It is that time of year again. The Monster Mash,
worms in the brain, little creepy kids knocking on your door looking for
socialism, dragging out your favorite slithery slippery horror film from
the attic to watch again. I have to admit to not being a big horror fan of
post Hammer films. No great desire to watch men slashing, torturing and abusing
women. Perhaps, there has always been an element of misogyny in the horror
genre, but many recent horror films seem to soak in it. But give me a good
old Hammer Horror, a mad scientist from the 1940s or the Universal Monsters
and I will sit there with a big stupid grin on my face. This documentary
is a solid 90-minute overview of the classic Universal horror films of the
1930s narrated by Kenneth Branagh though why we constantly have to listen
to a couple old geezers (Ray Bradbury being one) tell us how much the films
scared them when they were five years old puzzles me. More clips please instead.
The images from those films are some of the most memorable ever put to celluloid.
They burn into your memory. They may not be scary anymore - time has taken
care of that - but they were glorious. That all these years later, the Universal
films are still loved and watched attests to their greatness.
Under the ownership of German-Jewish immigrant
Carl Laemmle who formed Universal Pictures in 1915 when he was 48-years old.

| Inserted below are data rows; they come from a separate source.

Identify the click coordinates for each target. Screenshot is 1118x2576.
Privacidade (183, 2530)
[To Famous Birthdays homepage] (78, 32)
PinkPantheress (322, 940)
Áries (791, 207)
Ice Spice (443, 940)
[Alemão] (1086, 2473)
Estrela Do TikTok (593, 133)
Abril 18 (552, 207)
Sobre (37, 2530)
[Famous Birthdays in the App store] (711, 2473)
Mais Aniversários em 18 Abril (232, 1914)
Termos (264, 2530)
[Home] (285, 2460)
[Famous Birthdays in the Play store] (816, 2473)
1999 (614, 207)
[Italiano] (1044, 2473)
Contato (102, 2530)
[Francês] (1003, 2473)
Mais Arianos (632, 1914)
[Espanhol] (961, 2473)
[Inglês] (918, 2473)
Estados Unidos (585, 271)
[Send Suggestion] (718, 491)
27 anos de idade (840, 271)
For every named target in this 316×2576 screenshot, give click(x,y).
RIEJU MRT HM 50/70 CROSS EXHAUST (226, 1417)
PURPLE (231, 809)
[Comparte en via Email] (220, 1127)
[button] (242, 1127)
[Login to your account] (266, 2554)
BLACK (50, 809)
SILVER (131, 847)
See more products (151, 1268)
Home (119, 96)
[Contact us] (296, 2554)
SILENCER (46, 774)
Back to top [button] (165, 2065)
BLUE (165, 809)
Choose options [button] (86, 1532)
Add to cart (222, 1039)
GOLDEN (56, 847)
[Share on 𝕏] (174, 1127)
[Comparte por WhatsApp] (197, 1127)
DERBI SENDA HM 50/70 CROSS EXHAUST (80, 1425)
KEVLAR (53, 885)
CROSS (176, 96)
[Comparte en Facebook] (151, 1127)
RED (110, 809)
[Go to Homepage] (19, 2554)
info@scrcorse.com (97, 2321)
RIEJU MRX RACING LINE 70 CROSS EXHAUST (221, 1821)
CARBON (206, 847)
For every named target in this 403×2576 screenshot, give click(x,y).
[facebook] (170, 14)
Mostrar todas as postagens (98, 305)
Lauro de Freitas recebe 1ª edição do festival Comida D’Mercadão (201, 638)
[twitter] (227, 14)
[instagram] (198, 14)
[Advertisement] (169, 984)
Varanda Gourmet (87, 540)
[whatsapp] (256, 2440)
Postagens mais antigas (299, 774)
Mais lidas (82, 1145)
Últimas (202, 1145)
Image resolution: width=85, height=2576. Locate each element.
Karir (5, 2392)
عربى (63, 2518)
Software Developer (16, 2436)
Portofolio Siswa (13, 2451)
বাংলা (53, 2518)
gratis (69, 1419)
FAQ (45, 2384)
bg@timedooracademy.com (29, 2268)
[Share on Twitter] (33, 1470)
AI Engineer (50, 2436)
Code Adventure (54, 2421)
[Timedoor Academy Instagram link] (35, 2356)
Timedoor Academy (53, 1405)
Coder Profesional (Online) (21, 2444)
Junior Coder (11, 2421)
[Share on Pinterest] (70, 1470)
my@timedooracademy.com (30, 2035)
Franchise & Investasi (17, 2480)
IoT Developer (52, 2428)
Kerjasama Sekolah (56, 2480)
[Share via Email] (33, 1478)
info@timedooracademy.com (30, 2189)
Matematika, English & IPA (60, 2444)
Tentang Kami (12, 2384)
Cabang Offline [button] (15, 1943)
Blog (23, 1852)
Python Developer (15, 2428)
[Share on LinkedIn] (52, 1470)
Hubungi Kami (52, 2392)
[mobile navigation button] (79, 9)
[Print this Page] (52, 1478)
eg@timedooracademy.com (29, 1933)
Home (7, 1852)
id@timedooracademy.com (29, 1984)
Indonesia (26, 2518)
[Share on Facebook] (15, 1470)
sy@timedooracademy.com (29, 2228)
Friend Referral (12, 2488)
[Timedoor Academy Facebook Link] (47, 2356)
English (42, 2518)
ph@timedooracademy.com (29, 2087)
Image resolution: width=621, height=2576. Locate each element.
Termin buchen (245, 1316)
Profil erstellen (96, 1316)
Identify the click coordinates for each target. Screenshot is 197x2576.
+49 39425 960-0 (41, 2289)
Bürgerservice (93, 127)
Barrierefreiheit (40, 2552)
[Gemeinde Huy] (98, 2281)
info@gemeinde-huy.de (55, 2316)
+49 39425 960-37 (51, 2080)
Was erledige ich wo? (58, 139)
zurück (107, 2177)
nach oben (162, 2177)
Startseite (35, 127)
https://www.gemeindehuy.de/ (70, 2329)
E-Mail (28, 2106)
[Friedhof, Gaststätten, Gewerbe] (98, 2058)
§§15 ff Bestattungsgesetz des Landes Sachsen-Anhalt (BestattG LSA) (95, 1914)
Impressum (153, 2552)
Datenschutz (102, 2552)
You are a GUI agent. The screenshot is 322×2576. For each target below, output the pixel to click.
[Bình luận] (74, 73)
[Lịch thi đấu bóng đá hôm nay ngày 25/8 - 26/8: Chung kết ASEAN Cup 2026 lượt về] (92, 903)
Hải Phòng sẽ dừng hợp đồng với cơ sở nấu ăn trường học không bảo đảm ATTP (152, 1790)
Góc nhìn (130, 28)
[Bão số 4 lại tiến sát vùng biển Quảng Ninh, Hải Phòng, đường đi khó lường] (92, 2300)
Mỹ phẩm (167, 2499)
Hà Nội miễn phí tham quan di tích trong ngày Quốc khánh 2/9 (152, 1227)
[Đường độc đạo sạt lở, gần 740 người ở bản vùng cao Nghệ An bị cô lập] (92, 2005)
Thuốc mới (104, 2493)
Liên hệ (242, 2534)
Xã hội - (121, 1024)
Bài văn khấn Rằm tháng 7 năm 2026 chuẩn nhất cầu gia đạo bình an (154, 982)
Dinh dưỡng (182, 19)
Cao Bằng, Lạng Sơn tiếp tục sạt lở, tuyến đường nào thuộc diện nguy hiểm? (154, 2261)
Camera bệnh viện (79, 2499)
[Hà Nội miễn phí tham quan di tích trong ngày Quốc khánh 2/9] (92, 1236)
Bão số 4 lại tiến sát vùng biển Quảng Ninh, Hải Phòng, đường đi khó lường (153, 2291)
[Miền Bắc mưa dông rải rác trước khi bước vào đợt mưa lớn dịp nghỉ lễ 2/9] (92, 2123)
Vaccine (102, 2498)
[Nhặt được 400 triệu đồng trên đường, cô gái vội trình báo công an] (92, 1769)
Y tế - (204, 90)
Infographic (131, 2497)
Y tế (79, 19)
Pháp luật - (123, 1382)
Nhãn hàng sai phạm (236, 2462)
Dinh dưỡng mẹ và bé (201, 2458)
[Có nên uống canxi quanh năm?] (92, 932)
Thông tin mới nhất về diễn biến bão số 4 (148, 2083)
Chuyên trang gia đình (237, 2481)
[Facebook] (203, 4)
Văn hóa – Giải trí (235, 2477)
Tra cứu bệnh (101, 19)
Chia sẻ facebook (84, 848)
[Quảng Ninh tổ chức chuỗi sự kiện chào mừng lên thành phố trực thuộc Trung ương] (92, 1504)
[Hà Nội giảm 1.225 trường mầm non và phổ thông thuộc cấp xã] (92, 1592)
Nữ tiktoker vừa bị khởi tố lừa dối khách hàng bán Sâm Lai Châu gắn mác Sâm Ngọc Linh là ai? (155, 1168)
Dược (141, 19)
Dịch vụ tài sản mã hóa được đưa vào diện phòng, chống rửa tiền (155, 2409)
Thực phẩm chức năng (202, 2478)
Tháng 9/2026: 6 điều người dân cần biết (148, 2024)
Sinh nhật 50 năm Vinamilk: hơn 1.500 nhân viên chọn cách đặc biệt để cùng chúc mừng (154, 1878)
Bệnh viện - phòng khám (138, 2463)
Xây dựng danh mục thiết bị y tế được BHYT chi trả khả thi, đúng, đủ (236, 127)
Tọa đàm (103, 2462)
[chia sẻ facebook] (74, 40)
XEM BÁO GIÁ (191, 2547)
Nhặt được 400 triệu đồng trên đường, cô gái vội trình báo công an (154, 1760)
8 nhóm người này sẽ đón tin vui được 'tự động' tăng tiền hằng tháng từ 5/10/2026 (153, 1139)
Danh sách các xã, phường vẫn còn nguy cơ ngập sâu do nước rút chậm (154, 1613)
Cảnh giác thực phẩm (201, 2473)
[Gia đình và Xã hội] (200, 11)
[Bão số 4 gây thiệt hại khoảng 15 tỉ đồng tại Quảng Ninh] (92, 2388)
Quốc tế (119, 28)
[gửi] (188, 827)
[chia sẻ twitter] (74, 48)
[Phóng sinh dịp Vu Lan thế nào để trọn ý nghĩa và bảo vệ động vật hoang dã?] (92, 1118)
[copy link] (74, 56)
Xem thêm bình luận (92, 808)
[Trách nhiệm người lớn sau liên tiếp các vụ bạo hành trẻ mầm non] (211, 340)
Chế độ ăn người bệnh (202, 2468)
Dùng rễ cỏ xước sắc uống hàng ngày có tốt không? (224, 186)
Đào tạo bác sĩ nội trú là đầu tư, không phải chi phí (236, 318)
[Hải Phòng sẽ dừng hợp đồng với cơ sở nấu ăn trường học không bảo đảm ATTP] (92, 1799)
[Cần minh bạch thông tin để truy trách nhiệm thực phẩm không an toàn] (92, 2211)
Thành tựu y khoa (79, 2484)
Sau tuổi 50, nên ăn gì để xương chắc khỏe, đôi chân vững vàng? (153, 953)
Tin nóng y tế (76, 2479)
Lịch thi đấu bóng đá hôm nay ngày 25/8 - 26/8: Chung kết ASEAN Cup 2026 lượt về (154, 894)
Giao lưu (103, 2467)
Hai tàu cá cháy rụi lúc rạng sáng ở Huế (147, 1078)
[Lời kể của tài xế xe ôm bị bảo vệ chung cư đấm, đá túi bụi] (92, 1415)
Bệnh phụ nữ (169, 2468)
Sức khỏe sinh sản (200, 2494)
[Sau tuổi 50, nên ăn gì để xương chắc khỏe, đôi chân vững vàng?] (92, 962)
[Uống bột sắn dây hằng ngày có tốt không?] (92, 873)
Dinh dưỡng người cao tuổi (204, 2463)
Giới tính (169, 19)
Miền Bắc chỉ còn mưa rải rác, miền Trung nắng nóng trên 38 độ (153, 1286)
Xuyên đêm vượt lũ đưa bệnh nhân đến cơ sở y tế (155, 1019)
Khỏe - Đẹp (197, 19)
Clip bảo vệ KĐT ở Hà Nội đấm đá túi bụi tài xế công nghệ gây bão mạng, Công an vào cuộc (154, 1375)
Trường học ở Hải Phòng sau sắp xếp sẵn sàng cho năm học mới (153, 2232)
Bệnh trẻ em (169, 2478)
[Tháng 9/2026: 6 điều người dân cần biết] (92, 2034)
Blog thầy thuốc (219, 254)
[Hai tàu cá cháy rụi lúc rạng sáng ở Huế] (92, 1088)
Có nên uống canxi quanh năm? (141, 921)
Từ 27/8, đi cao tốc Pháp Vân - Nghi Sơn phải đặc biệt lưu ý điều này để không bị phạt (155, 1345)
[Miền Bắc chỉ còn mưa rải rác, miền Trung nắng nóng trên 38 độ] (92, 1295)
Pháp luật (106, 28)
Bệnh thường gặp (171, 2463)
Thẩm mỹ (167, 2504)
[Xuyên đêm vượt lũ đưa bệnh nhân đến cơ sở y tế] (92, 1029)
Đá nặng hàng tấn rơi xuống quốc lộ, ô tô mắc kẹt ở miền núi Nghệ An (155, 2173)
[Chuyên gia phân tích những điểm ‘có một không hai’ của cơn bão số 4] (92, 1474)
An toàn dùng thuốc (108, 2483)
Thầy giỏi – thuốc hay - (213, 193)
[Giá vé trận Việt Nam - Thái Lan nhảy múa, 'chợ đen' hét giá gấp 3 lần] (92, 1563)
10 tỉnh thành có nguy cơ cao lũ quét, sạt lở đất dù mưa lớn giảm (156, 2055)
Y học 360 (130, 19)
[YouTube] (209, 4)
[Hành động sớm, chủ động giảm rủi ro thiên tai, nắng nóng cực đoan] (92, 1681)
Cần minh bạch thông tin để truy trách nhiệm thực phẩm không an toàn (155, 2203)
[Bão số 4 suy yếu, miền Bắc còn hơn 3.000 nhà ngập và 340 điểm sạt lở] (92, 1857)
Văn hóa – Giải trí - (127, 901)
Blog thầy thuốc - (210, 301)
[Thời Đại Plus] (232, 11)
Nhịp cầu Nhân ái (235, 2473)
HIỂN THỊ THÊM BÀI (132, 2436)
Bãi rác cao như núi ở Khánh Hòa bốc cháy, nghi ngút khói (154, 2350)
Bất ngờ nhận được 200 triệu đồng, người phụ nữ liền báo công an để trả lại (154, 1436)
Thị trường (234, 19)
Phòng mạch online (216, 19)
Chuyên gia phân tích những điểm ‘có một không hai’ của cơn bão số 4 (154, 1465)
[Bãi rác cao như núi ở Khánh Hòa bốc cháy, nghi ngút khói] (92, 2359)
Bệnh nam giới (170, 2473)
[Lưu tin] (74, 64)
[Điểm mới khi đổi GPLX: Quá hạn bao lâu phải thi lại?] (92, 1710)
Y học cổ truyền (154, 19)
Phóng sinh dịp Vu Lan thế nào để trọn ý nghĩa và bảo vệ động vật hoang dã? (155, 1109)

Like so many of those early film pioneers he began with nickelodeons, then
producing independent films before Universal. Universals' stock and
trade during the silent era was low-budget Westerns and other quickies. There
were two famous exceptions to that - both horror films with spectacular sets
- both starring Lon Cheney - The Hunchback of Notre Dame and The Phantom
of the Opera. But it was his son Carl Jr. who was given the studio to manage
as a present when he was 20-years old who was much more ambitious than his
father producing big films like All Quiet on the Western Front and Waterloo
Bridge - and the horror films. Unfortunately, these films piled on the debt
and in 1936 the Laemmle's had to sell Universal but they had already set
in motion the great horror films.
It began with Dracula. Carl Sr. thought
it was a terrible idea as did many others. Who wants to see a man sucking
blood? Well, as it turned out a lot of people did. They wanted Lon Cheney
for Dracula as the film was being directed by his often-times collaborator
Tod Browning. But Cheney died. They didn't want the Hungarian who had played
Dracula on Broadway but eventually they felt they had no choice. It was a
big hit and horror was in fashion. In a period of three years from 1931 to
1933, Universal created four franchises - Dracula, Frankenstein, The Mummy
and the Invisible Man. Not just for Universal, but these creations have become
global phenomenon's. This was in what is considered Universal's First
Cycle of Horror.
After the Laemmle's sold the studio and
England cracked down on allowing horror in the theaters, there was a few
years when horror went out of fashion. But it came back in 1939 with sequels
to some of the earlier films and also another franchise, the Wolfman. The
new owners had to make budget cuts and the horror icons of the earlier days
left Universal. Few of these films in the Second Cycle had the creative genius
or budget as the earlier ones did and the documentary doesn't spend much
time on them. Many fall into the B film category, but some are still quite
entertaining such as The Ghost of Frankenstein, Frankenstein Meets the Wolf
Man, Son of Dracula and House of Frankenstein. These of course led to Hammer's
success in horror. And those are the films I love.